Budayawan Mustofa W. Hasyim Berguru kepada 40 Pendekar
YOGYA – Nama Mustofa W. Hasyim dikenal sebagai budayawan. Karya-karya sastranya mengalir seakan tak pernah berhenti. Hujan belakangan yang rajin mengguyur Yogya, bisa sebagai gambaran bahwa karyanya terus hadir, deras mengalir. Salah satu hasil olahan jiwanya adalah buku “Berguru kepada 40 Pendekar” (2021) yang diterbitkan Suara Muhammadiyah.

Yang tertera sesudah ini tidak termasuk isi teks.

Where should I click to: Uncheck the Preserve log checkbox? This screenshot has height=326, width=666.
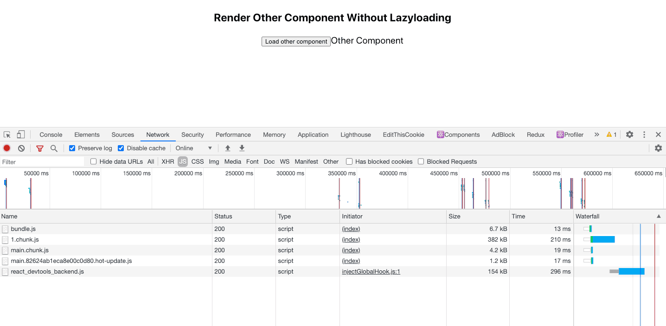tap(72, 148)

Dalam buku itu, dikupas kisah persinggungannya dengan berbagai tokoh agama, tokoh budaya, serta tokoh bangsa. Momen Hari Guru Nasional yang baru saja terlewat rasanya tepat untuk berguru kepadanya. Tumbuh sejak kecil di Yogyakarta, kota budaya, menjadikan Mustofa akrab dengan perkembangan budaya dan sejarah.
Mediamu.id sangat bangga ketika berkunjung ke perpustakaan milik budayawan ini di Kampung Kauman tepat pada hari ulang tahunnya yang ke-67, beberapa waktu lalu. Pada Rabu senja sebelum peringatan Milad ke-109 Muhammadiyah, kami belajar dan berguru lewat cerita perjalanan panjang Cak Mus.

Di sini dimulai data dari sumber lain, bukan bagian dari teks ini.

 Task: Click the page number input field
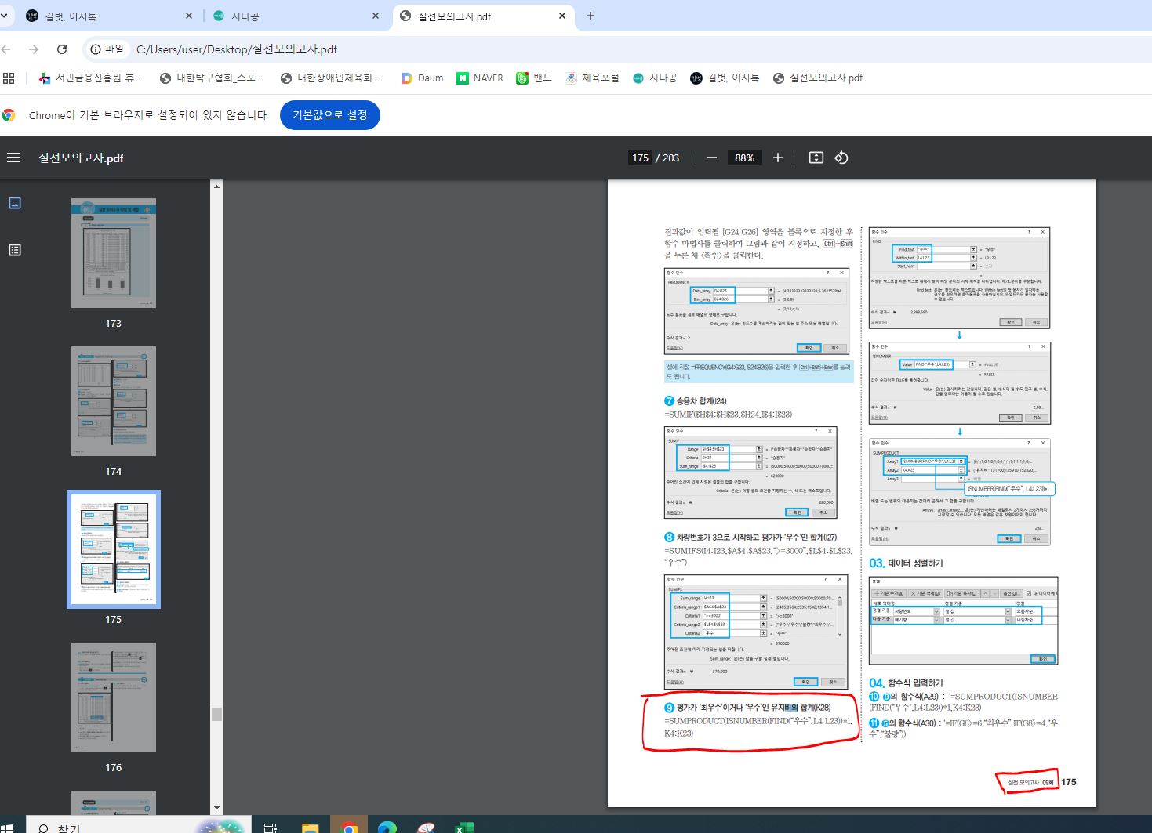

“Neng Yogya, tapi ra tau neng toko buku yo kebangeten,” ujarnya. Maksudnya “Di Yogya, tapi tidak pernah ke toko buku itu kebangeten”.
Lahir dan tumbuh di Kotagede, Yogyakarta, sejak 1954, Mustofa mengingat masa kecilnya yang dekat dengan dunia perbukuan.

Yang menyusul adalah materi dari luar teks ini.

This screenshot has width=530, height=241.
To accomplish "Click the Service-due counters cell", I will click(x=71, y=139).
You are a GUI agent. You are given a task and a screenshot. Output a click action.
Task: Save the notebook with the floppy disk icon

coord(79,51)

Ketika masih bersekolah di SD Muhammadiyah Bodon Kotagede, pria ini mengaku sering mampir ke Pasar Legi. “Kalau pas Legi itu banyak yang jual buku loak,” terangnya. Menariknya, selain menjual buku, pedagang yang ditemuinya di pasar itu juga sering menyajikan tampilan wayang.
Saking rajinnya membaca buku, Mustofa kecil sampai pernah ditegur pedagang tersebut, “Kowe maca buku terus tapi ra tau tuku ki piye?” (Kamu baca buku terus tapi tidak pernah beli, itu bagaimana?). Akhirnya, ia jadi rajin membeli buku di situ. “Sangu sekolah nggak dipakai buat jajan, tapi buat beli buku,” ungkapnya.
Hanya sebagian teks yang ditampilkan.